[jira] [Updated] (PHOENIX-7367) Snapshot based mapreduce jobs fails after HBASE-28401

Ujjawal Kumar (Jira) Fri, 19 Jul 2024 08:19:43 -0700


     [ 
https://issues.apache.org/jira/browse/PHOENIX-7367?page=com.atlassian.jira.plugin.system.issuetabpanels:all-tabpanel
 ]


Ujjawal Kumar updated PHOENIX-7367:
-----------------------------------
    Description: 
HBASE-28401 had a regression due to which HRegion#close throws NPE while trying 
to close the memstore within the mapper

Due to this, snapshot based MR jobs have started failing in phoenix. 

This is due to the fact that TableSnapshotResultIterator ends up trying to 
release the read lock twice via HRegion#closeRegionOperation 
 * TableSnapshotResultIterator's next method [calls ScanningResultIterator's 
next 
method|https://github.com/apache/phoenix/blob/1e96a2756eaf0a2201a50579789190e8c10747df/phoenix-core-server/src/main/java/org/apache/phoenix/iterate/TableSnapshotResultIterator.java#L180].

 * ScanningResultIterator's [next tries to close the SnapshotScanner 
early|https://github.com/apache/phoenix/blob/1e96a2756eaf0a2201a50579789190e8c10747df/phoenix-core-client/src/main/java/org/apache/phoenix/iterate/ScanningResultIterator.java#L225]
 * Within [SnapshotScanner's close 
method|https://github.com/apache/phoenix/blob/1e96a2756eaf0a2201a50579789190e8c10747df/phoenix-core-server/src/main/java/org/apache/phoenix/iterate/SnapshotScanner.java#L180-L187]

 
 **  HRegion#closeRegionOperation released the read lock and was successful
 **  HRegion#close which threw IOException due to memstore issue (HBASE-28401)
 **  SnapshotScanner catches the IOException but doesn't set region field to 
null

 * TableSnapshotResultIterator's [finally block calls ScanningResultIterator's 
close 
method|https://github.com/apache/phoenix/blob/1e96a2756eaf0a2201a50579789190e8c10747df/phoenix-core-server/src/main/java/org/apache/phoenix/iterate/TableSnapshotResultIterator.java#L187-L190].

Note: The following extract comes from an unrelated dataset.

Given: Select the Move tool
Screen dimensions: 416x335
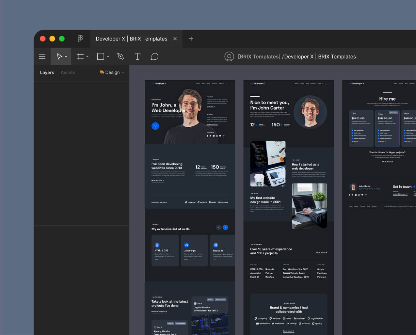Looking at the screenshot, I should pos(60,56).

 ** *ScanningResultIterator's close is called again*
 ** *Since region field wasn't null,* *HRegion#closeRegionOperation is called 
again and throws IllegalMonitorStateException while trying to release the read 
lock*

 * 
 ** The IllegalMonitorStateException then causes the whole mapper to fail

It doesn't cause failure while doing snapshot reads via HBase (ref HBASE-28743 
where same NPE was observed but mapper still passes)
, because the closest equivalent code (RecordReader within 
TableSnapshotInputFormat) doesn't tries to close the region [as part of it's 
nextKeyValue 
method|https://github.com/apache/hbase/blob/master/hbase-mapreduce/src/main/java/org/apache/hadoop/hbase/mapreduce/TableSnapshotInputFormatImpl.java#L275-L280].
  
This is generally much safer [because record readers are always closed 
explicitly (even if mapper's run method 
fails)|https://github.com/apache/hadoop/blob/trunk/hadoop-mapreduce-project/hadoop-mapreduce-client/hadoop-mapreduce-client-core/src/main/java/org/apache/hadoop/mapred/MapTask.java#L466-L481]

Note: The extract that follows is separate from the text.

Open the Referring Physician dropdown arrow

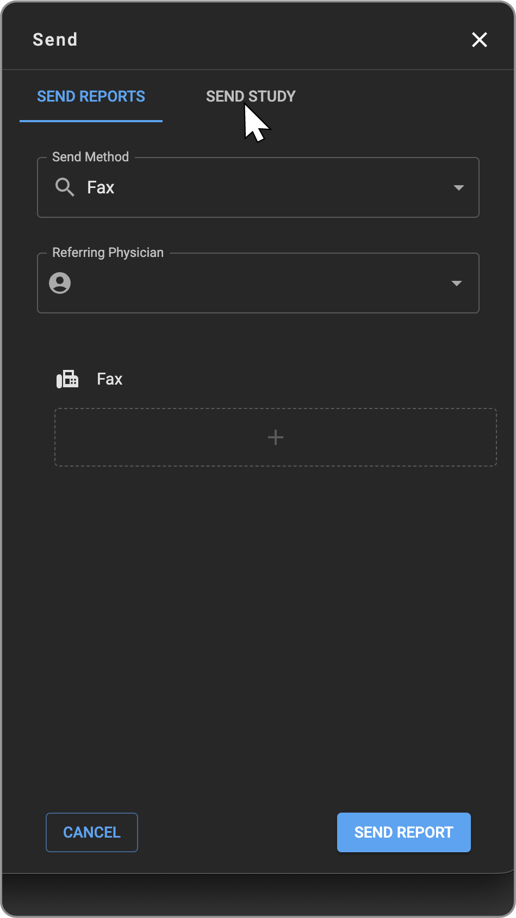457,283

There are 2 improvements that can be done here : 
1. Disable mslab for region created within snapshot (by setting 
hbase.hregion.memstore.mslab.enabled set to false)
2. In TableSnapshotResultIterator - Remove the the SnapshotScanner's close (via 
ScanningResultIterator) called within next method. It would anyways be closed 
by the mapper at the end

  was:
HBASE-28401 had a regression due to which HRegion#close throws NPE while trying 
to close the memstore within the mapper

Due to this, snapshot based MR jobs have started failing in phoenix. 

This is due to the fact that TableSnapshotResultIterator ends up trying to 
release the read lock twice via HRegion#closeRegionOperation 
 * TableSnapshotResultIterator's next method [calls ScanningResultIterator's 
next 
method|https://github.com/apache/phoenix/blob/1e96a2756eaf0a2201a50579789190e8c10747df/phoenix-core-server/src/main/java/org/apache/phoenix/iterate/TableSnapshotResultIterator.java#L180].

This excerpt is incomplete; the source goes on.